Simulations of scenarios that include mutation and selection following Eqs. 11.13. We used ${\beta }_0=1$, ${\mu }_0=0.5$ and assumed that with each birth, one daughter has equal probability 0.1 of acquiring each type of mutation. The total initial numbers of possible mutations $N_i$ for synonymous non-APOBEC3 mutations, synonymous APOBEC3 mutations, and hidden nonsynonymous mutations is set to 10⁵,10³, and 10³, respectively. (a) Numbers of synonymous APOBEC3-relevant mutations $n_{\mathrm{a}}$ associated with the numbers of synonymous non-APOBEC3-relevant mutations $n-n_{\mathrm{a}}$ from samples of simulation trajectories. Here, no selection for hidden mutations $\left({\sigma }_{\mathrm{h}}=0\right)$ is present. (b) Each diamond symbol represents the slope of an independently simulated selection-mutation process, as shown on (a). Slopes for different ${\sigma }_{\mathrm{a}}$ and 25 uniformly sampled values of $\mathrm{l}\mathrm{o}\mathrm{g}K$ are shown. (a) and (b) show that large population size $K$ and strong selection coefficient ${\sigma }_{\mathrm{a}}$ can lead to a larger effective mutation rate of APOBEC3-driven mutations. By design, under weak selection strength ${\sigma }_{\mathrm{a}}$, the effective mutation rate of APOBEC3-driven mutations is identical to the non-APOBEC3-driven mutations. (c) Values of $n_{\mathrm{a}}$ associated with $n-n_{\mathrm{a}}$ under different strengths ${\sigma }_{\mathrm{h}}$ of selection of hidden beneficial mutations. Strong selection of hidden beneficial mutations can restore the increased effective mutation rate of APOBEC3-driven mutations to the same level as the pure mutation processes. (d) For large ${\sigma }_{\mathrm{h}}>{\sigma }_{\mathrm{a}}$, the expansion of $n_{\mathrm{a}}$ is limited (red diamonds).

Figure 4:

Relative molecular clocks for different types of mutations with respect to an arbitrarily chosen reference genome, instead of time, exhibit linearity. (a) The number of synonymous APOBEC3-relevant mutations (TC → TT) is plotted against the number of synonymous mutations for the genomes collected before 2016. (b) The number of synonymous APOBEC3-relevant mutations (TC → TT) is plotted against the number of synonymous mutations for the genomes collected after 2016.

Figure 5:

(a) The number of observed APOBEC3-relevant mutations $n_{\mathrm{a}}$ of all genomes plotted against the number of observed synonymous mutations $n$, using the genome KP849470 as a reference.
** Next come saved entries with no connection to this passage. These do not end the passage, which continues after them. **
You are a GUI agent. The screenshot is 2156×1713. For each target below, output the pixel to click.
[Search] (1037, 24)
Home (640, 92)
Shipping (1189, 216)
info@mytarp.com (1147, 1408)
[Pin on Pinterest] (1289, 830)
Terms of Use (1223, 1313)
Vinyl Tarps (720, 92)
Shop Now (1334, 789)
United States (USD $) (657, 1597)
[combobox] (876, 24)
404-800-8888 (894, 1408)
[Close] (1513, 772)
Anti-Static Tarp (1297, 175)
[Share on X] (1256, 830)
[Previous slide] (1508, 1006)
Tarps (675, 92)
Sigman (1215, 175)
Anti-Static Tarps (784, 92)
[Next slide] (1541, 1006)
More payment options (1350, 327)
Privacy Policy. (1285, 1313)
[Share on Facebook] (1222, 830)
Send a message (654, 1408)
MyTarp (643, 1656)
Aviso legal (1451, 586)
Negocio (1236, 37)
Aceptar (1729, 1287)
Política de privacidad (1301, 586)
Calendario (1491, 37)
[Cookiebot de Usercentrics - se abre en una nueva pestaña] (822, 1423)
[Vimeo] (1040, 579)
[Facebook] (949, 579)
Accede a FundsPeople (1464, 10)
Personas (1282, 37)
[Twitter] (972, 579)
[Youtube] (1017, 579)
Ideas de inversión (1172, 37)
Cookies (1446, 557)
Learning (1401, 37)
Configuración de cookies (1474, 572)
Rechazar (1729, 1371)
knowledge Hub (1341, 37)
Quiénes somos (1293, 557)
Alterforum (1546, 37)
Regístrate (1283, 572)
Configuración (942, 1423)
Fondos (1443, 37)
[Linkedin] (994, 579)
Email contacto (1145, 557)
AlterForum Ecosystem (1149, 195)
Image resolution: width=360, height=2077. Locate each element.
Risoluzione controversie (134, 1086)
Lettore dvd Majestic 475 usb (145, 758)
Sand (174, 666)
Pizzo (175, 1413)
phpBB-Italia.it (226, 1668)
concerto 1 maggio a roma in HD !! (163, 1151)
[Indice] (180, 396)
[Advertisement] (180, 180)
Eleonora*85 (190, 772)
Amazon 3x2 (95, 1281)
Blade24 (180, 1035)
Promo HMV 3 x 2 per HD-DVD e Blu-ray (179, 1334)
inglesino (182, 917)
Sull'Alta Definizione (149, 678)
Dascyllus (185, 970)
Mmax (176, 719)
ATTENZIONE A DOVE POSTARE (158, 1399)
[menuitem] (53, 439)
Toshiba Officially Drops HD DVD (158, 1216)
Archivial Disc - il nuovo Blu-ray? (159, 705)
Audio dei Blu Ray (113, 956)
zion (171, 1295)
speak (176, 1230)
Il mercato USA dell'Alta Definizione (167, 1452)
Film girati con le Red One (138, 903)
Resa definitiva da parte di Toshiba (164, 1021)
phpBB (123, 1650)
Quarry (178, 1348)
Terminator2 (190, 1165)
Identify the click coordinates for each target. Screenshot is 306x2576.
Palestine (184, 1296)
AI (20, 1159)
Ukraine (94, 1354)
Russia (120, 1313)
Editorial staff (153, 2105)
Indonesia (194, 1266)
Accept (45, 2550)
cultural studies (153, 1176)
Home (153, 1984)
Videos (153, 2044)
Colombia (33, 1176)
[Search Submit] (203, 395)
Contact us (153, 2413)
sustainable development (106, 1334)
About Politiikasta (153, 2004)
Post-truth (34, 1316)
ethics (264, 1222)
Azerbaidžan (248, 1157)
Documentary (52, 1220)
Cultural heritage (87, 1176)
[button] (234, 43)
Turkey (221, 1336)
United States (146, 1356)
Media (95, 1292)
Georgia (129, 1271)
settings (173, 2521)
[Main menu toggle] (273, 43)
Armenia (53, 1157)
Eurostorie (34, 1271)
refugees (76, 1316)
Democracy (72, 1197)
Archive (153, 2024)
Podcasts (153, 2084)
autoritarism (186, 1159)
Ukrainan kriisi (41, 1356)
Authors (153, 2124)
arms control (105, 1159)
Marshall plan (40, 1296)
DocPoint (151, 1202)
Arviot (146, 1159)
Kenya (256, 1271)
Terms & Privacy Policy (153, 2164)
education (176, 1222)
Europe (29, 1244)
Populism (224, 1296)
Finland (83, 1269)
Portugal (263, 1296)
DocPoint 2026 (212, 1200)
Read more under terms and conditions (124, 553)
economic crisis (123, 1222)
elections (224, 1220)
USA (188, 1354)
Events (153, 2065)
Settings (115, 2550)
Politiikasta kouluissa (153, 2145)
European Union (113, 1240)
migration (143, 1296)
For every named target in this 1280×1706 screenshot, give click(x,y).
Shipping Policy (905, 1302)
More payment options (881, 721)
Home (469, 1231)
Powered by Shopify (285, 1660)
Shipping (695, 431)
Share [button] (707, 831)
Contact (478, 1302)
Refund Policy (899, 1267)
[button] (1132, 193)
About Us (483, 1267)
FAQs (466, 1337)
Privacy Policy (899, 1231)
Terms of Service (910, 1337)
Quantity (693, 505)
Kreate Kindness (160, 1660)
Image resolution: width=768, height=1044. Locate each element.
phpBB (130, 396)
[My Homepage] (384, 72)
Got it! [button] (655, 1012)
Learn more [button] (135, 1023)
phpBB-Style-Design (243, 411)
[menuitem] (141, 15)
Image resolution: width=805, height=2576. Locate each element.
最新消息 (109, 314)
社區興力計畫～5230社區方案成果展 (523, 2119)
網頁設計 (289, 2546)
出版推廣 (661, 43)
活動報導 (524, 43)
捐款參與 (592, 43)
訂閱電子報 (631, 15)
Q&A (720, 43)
The two genomes KJ642617 and MK783029 are highlighted since they are the closest genomes to the intersection of the two lines corresponding to the pre-2016 and post-2016 genomes. (b) The number of observed APOBEC3-relevant mutations $n_{\mathrm{a}}$, using genome KJ642617 as the reference, plotted against the number of observed synonymous mutations $n$. The open circle represents the location of the hypothesized most recent common ancestor $(MRCA)$ of the post-2016 genomes in the animal reservoir. The inset shows that the line of the post-2016 group does not intersect the origin, suggesting that KJ642617 is not a common ancestor of the post-2016 group. (c) The number of observed APOBEC3-relevant mutations $n_{\text{a}}$ plotted against the number of observed synonymous mutations $n$, using MK783029 as reference. The inset shows that the line of the pre-2016 group does not pass through the origin, suggesting that MK783029 has already undergone some APOBEC3-editing after its ancestor’s transmission to human.

Figure 6:

The number of synonymous APOBEC3-induced mutations plotted against the collection date of the post-2016 genomes, using KJ642617 as the reference. The red diamond represents the genomes within the lineage with the longest branch length, starting with MK783028 and ending with ON694329.

Figure 7:

Different evolutionary environments shape the shared features of pre- and post-2016 groups of MPXV genomes. Pre-2016 cross-species transmission did not persist in human hosts. The blue dots represent the shared features due to evolution in the animal reservoir. The red dots represent the shared features due to evolution in the human hosts. We hypothesize an unobserved stage of continuous and persistent evolution in the human hosts between the 2017 cross-species transmission and the 2022 global outbreak.